- Data for processing
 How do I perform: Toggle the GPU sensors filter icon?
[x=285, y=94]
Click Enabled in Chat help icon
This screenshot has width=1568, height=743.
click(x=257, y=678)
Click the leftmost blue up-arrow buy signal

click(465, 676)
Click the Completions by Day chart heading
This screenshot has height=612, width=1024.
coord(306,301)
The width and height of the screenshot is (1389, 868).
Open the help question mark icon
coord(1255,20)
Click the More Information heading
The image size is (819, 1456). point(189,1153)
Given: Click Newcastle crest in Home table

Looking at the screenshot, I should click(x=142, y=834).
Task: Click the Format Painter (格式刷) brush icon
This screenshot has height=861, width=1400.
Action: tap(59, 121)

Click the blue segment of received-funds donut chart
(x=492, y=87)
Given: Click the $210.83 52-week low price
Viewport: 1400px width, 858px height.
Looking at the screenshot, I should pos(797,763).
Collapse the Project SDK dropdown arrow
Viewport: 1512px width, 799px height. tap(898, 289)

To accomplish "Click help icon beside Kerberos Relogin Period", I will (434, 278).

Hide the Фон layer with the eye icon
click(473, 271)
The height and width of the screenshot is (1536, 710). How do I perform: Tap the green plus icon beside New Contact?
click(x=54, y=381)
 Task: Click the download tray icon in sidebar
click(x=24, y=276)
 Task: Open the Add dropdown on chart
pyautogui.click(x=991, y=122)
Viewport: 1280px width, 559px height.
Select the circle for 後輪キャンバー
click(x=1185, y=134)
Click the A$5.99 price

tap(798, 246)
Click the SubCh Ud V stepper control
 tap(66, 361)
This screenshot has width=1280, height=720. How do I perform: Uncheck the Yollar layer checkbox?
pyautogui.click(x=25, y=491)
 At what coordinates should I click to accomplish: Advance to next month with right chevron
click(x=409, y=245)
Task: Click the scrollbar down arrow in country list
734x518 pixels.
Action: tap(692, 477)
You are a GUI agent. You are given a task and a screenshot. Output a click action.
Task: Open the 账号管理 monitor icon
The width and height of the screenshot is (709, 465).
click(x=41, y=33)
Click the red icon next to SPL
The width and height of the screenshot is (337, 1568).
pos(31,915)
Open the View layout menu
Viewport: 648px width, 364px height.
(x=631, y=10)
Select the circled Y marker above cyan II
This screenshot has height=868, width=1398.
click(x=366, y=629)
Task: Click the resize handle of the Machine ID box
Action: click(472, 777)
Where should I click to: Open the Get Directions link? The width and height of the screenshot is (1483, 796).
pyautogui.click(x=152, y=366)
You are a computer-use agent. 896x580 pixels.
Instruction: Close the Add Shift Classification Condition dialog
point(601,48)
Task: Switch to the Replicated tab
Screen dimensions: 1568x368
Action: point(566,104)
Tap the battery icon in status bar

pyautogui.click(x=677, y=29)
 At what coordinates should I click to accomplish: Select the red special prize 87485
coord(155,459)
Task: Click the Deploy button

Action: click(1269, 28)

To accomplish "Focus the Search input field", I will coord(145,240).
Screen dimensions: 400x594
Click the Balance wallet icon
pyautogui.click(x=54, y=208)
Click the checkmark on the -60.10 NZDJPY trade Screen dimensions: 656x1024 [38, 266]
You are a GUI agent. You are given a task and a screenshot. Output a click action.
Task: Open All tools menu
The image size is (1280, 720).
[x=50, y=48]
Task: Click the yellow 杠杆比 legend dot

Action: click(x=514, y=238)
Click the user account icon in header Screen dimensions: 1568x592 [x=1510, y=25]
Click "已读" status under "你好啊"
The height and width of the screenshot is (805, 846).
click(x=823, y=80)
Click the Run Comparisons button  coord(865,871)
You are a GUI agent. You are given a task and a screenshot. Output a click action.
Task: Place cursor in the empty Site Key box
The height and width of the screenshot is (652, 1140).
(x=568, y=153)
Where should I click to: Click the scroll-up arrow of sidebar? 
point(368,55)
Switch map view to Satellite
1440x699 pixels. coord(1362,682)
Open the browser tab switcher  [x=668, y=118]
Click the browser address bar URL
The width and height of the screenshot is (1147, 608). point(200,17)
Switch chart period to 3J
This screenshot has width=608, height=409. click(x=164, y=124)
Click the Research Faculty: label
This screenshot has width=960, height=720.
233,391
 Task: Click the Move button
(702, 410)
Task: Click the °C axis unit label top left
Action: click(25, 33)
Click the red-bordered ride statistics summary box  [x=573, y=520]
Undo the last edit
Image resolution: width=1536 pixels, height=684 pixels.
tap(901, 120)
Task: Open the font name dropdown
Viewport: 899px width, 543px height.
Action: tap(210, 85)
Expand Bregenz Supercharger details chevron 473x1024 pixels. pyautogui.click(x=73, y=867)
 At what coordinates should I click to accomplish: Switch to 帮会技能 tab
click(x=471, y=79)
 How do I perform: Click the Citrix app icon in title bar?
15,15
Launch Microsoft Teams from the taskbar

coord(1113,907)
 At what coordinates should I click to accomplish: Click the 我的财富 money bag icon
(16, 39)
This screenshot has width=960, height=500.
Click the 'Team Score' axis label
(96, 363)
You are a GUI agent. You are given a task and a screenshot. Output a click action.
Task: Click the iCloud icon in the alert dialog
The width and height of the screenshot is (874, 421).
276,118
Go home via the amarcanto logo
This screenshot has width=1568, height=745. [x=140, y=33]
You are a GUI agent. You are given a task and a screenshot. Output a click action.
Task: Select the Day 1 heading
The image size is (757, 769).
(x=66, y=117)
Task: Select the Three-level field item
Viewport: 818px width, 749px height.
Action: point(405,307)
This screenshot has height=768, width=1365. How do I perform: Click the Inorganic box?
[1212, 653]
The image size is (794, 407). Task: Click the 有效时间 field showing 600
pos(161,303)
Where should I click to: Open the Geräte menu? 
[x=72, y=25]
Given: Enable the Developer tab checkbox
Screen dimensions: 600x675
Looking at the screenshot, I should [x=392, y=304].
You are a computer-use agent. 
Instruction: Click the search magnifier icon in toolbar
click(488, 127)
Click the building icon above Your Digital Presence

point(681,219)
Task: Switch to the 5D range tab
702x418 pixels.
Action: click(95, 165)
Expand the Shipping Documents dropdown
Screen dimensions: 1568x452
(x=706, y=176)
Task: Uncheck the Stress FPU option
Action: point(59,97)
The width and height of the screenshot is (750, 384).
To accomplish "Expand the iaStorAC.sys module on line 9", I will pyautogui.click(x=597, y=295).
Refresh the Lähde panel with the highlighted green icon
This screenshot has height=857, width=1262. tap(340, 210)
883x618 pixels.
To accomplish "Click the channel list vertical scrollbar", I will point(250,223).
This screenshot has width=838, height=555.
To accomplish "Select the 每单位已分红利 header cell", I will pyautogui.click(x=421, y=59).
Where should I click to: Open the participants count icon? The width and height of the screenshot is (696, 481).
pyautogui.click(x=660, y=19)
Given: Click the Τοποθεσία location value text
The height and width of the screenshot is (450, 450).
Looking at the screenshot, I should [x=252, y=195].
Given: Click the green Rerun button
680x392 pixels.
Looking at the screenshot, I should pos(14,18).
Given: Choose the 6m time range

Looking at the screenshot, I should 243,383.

- Required action
Keeping each word as it stands, transcribe every entry.

- Answer box
 How do I perform: Toggle the GPU sensors filter icon?
[x=285, y=94]
Click Enabled in Chat help icon
This screenshot has width=1568, height=743.
click(x=257, y=678)
Click the leftmost blue up-arrow buy signal

click(465, 676)
Click the Completions by Day chart heading
This screenshot has height=612, width=1024.
coord(306,301)
The width and height of the screenshot is (1389, 868).
Open the help question mark icon
coord(1255,20)
Click the More Information heading
The image size is (819, 1456). point(189,1153)
Given: Click Newcastle crest in Home table

Looking at the screenshot, I should click(x=142, y=834).
Task: Click the Format Painter (格式刷) brush icon
This screenshot has height=861, width=1400.
Action: tap(59, 121)

Click the blue segment of received-funds donut chart
(x=492, y=87)
Given: Click the $210.83 52-week low price
Viewport: 1400px width, 858px height.
Looking at the screenshot, I should pos(797,763).
Collapse the Project SDK dropdown arrow
Viewport: 1512px width, 799px height. tap(898, 289)

To accomplish "Click help icon beside Kerberos Relogin Period", I will (434, 278).

Hide the Фон layer with the eye icon
click(473, 271)
The height and width of the screenshot is (1536, 710). How do I perform: Tap the green plus icon beside New Contact?
click(x=54, y=381)
 Task: Click the download tray icon in sidebar
click(x=24, y=276)
 Task: Open the Add dropdown on chart
pyautogui.click(x=991, y=122)
Viewport: 1280px width, 559px height.
Select the circle for 後輪キャンバー
click(x=1185, y=134)
Click the A$5.99 price

tap(798, 246)
Click the SubCh Ud V stepper control
 tap(66, 361)
This screenshot has width=1280, height=720. How do I perform: Uncheck the Yollar layer checkbox?
pyautogui.click(x=25, y=491)
 At what coordinates should I click to accomplish: Advance to next month with right chevron
click(x=409, y=245)
Task: Click the scrollbar down arrow in country list
734x518 pixels.
Action: tap(692, 477)
You are a GUI agent. You are given a task and a screenshot. Output a click action.
Task: Open the 账号管理 monitor icon
The width and height of the screenshot is (709, 465).
click(x=41, y=33)
Click the red icon next to SPL
The width and height of the screenshot is (337, 1568).
pos(31,915)
Open the View layout menu
Viewport: 648px width, 364px height.
(x=631, y=10)
Select the circled Y marker above cyan II
This screenshot has height=868, width=1398.
click(x=366, y=629)
Task: Click the resize handle of the Machine ID box
Action: click(472, 777)
Where should I click to: Open the Get Directions link? The width and height of the screenshot is (1483, 796).
pyautogui.click(x=152, y=366)
You are a computer-use agent. 896x580 pixels.
Instruction: Close the Add Shift Classification Condition dialog
point(601,48)
Task: Switch to the Replicated tab
Screen dimensions: 1568x368
Action: point(566,104)
Tap the battery icon in status bar

pyautogui.click(x=677, y=29)
 At what coordinates should I click to accomplish: Select the red special prize 87485
coord(155,459)
Task: Click the Deploy button

Action: click(1269, 28)

To accomplish "Focus the Search input field", I will coord(145,240).
Screen dimensions: 400x594
Click the Balance wallet icon
pyautogui.click(x=54, y=208)
Click the checkmark on the -60.10 NZDJPY trade Screen dimensions: 656x1024 [38, 266]
You are a GUI agent. You are given a task and a screenshot. Output a click action.
Task: Open All tools menu
The image size is (1280, 720).
[x=50, y=48]
Task: Click the yellow 杠杆比 legend dot

Action: click(x=514, y=238)
Click the user account icon in header Screen dimensions: 1568x592 [x=1510, y=25]
Click "已读" status under "你好啊"
The height and width of the screenshot is (805, 846).
click(x=823, y=80)
Click the Run Comparisons button  coord(865,871)
You are a GUI agent. You are given a task and a screenshot. Output a click action.
Task: Place cursor in the empty Site Key box
The height and width of the screenshot is (652, 1140).
(x=568, y=153)
Where should I click to: Click the scroll-up arrow of sidebar? 
point(368,55)
Switch map view to Satellite
1440x699 pixels. coord(1362,682)
Open the browser tab switcher  [x=668, y=118]
Click the browser address bar URL
The width and height of the screenshot is (1147, 608). point(200,17)
Switch chart period to 3J
This screenshot has width=608, height=409. click(x=164, y=124)
Click the Research Faculty: label
This screenshot has width=960, height=720.
233,391
 Task: Click the Move button
(702, 410)
Task: Click the °C axis unit label top left
Action: click(25, 33)
Click the red-bordered ride statistics summary box  [x=573, y=520]
Undo the last edit
Image resolution: width=1536 pixels, height=684 pixels.
tap(901, 120)
Task: Open the font name dropdown
Viewport: 899px width, 543px height.
Action: tap(210, 85)
Expand Bregenz Supercharger details chevron 473x1024 pixels. pyautogui.click(x=73, y=867)
 At what coordinates should I click to accomplish: Switch to 帮会技能 tab
click(x=471, y=79)
 How do I perform: Click the Citrix app icon in title bar?
15,15
Launch Microsoft Teams from the taskbar

coord(1113,907)
 At what coordinates should I click to accomplish: Click the 我的财富 money bag icon
(16, 39)
This screenshot has width=960, height=500.
Click the 'Team Score' axis label
(96, 363)
You are a GUI agent. You are given a task and a screenshot. Output a click action.
Task: Click the iCloud icon in the alert dialog
The width and height of the screenshot is (874, 421).
276,118
Go home via the amarcanto logo
This screenshot has width=1568, height=745. [x=140, y=33]
You are a GUI agent. You are given a task and a screenshot. Output a click action.
Task: Select the Day 1 heading
The image size is (757, 769).
(x=66, y=117)
Task: Select the Three-level field item
Viewport: 818px width, 749px height.
Action: point(405,307)
This screenshot has height=768, width=1365. How do I perform: Click the Inorganic box?
[1212, 653]
The image size is (794, 407). Task: Click the 有效时间 field showing 600
pos(161,303)
Where should I click to: Open the Geräte menu? 
[x=72, y=25]
Given: Enable the Developer tab checkbox
Screen dimensions: 600x675
Looking at the screenshot, I should [x=392, y=304].
You are a computer-use agent. 
Instruction: Click the search magnifier icon in toolbar
click(488, 127)
Click the building icon above Your Digital Presence

point(681,219)
Task: Switch to the 5D range tab
702x418 pixels.
Action: click(95, 165)
Expand the Shipping Documents dropdown
Screen dimensions: 1568x452
(x=706, y=176)
Task: Uncheck the Stress FPU option
Action: point(59,97)
The width and height of the screenshot is (750, 384).
To accomplish "Expand the iaStorAC.sys module on line 9", I will pyautogui.click(x=597, y=295).
Refresh the Lähde panel with the highlighted green icon
This screenshot has height=857, width=1262. tap(340, 210)
883x618 pixels.
To accomplish "Click the channel list vertical scrollbar", I will point(250,223).
This screenshot has width=838, height=555.
To accomplish "Select the 每单位已分红利 header cell", I will pyautogui.click(x=421, y=59).
Where should I click to: Open the participants count icon? The width and height of the screenshot is (696, 481).
pyautogui.click(x=660, y=19)
Given: Click the Τοποθεσία location value text
The height and width of the screenshot is (450, 450).
Looking at the screenshot, I should [x=252, y=195].
Given: Click the green Rerun button
680x392 pixels.
Looking at the screenshot, I should pos(14,18).
Given: Choose the 6m time range

Looking at the screenshot, I should 243,383.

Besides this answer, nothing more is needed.